Section 202. Venue generally.
Under H.R. 4113, section would 202 replace the first four subsections of the general venue statute, 28 USC §1391.
Section 1391(a)(1) would follow current law in providing the general requirements for venue choices, but would not displace the special venue rules that govern under the more than 200 venue statutes codified outside of title 28.
Section 1391(a)(2) would end the use of the “local action” rule, which provides that certain real property actions may be brought only in the district in which the property is located.
Section 1391(c) would prescribe residency rules for purposes of determining venue. Under current law, venue in a suit against a natural person may lie in a district where the defendant “resides,” which most courts (but not all) interpret as a reference to the party’s domicile.
Section 1392(c)(2) would address a division of authority as to the venue treatment of unincorporated associations, such as unions and partnerships. The provision embraces Supreme Court case law on the subject by establishing parity among entities that operate under a “common name.” It deems unincorporated associations, corporations, and any other party that has the right to sue and be sued in common name, if a defendant, to be a resident in any judicial district in which the defendant is subject to the court’s personal jurisdiction; and if a plaintiff, only in the judicial district in which it maintains its principal place of business.

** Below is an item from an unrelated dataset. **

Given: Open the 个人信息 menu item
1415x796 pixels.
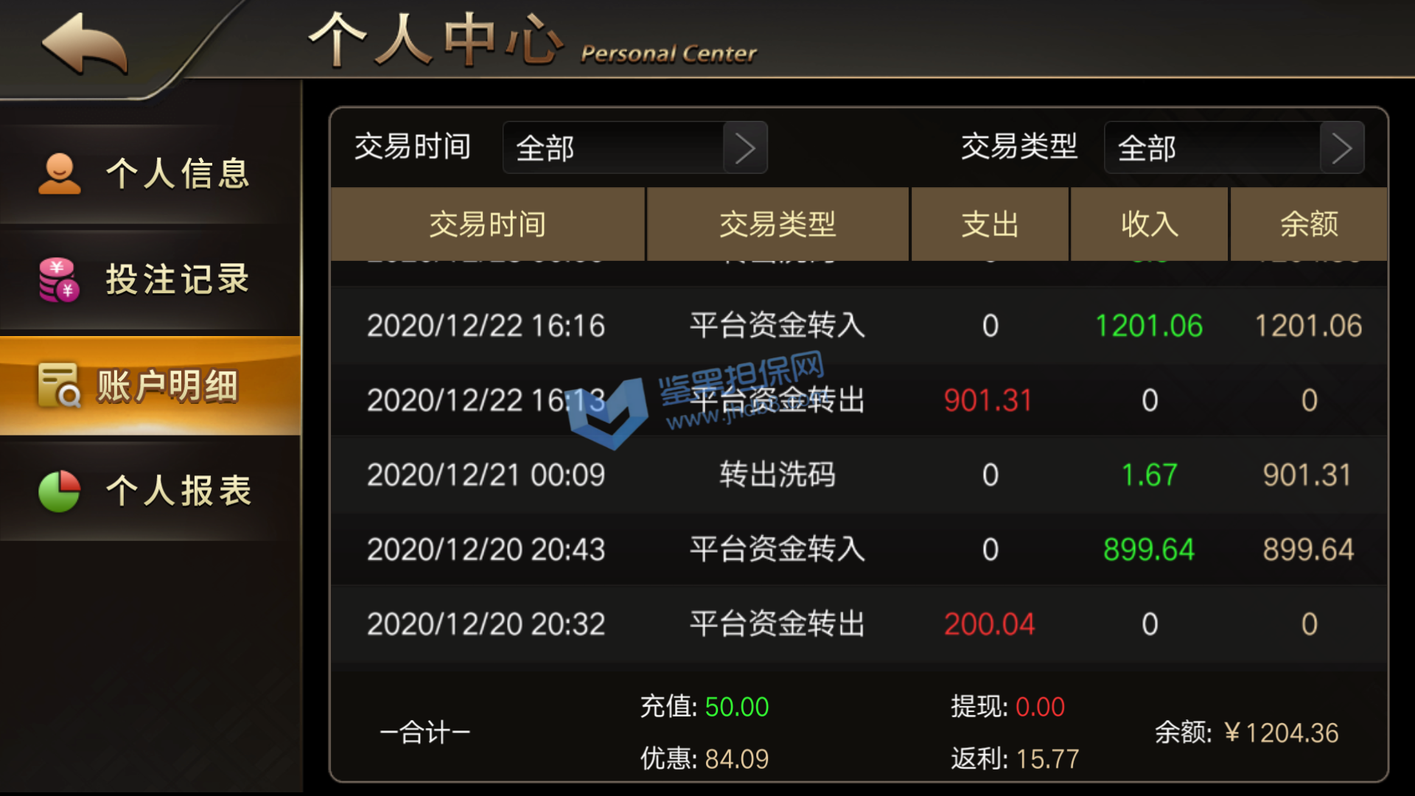Looking at the screenshot, I should click(150, 174).
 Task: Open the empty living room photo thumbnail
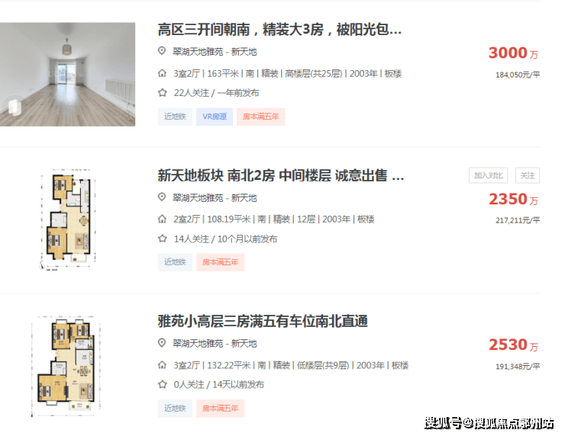67,75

Section 1393(c)(3) would clarify venue rules for aliens. Current law allows aliens to be sued in any district, thereby denying them the ability to raise venue as a defense to the location of litigation. This means the presence of an alien is disregarded in the application of the venue statutes to any co-defendants who are not aliens, a feature that is preserved in the statutory rewrite.
Finally, section 1393(c)(3) would allow permanent resident aliens – persons who have been granted authorization to live and work in the United States on a permanent basis – to raise a venue defense.
Section 203. Repeal of section 1392.
28 USC §1392 provides that “[a]ny civil action, of a local nature, involving property located in different districts in the same state, may be brought in any of such districts.” Because section 202 (proposed §1392(a)(2)) would abolishe the local-action rule, Section 203 repeals §1392.
Section 204. Change of venue.
Section 1404(a) of title 28 would authorize the transfer of civil actions for the convenience of the parties and witnesses and in the interest of justice, but it limits the transfer of an action to those districts “where [the action] might have been brought.” The Supreme Court has interpreted this to require that the transferee district be one in which both venue and personal jurisdiction are proper. This interpretation, however, narrows the range of possible transferee districts and precludes a transfer of the case to a district where it might be more convenient to the litigants.
Section 204 would respond to this problem by permitting a federal court to exercise broader discretion in transferring cases “to any district or division to which all parties have consented.” This change also incorporates technical amendments to ensure that the provision does apply to transfers from an Article III district court to any of the non-Article III territorial courts located in Guam, the Northern Mariana Islands, and the Virgin Islands. Such a transfer would be unconstitutional.
CBO has not produced a cost estimate for H.R. 4113.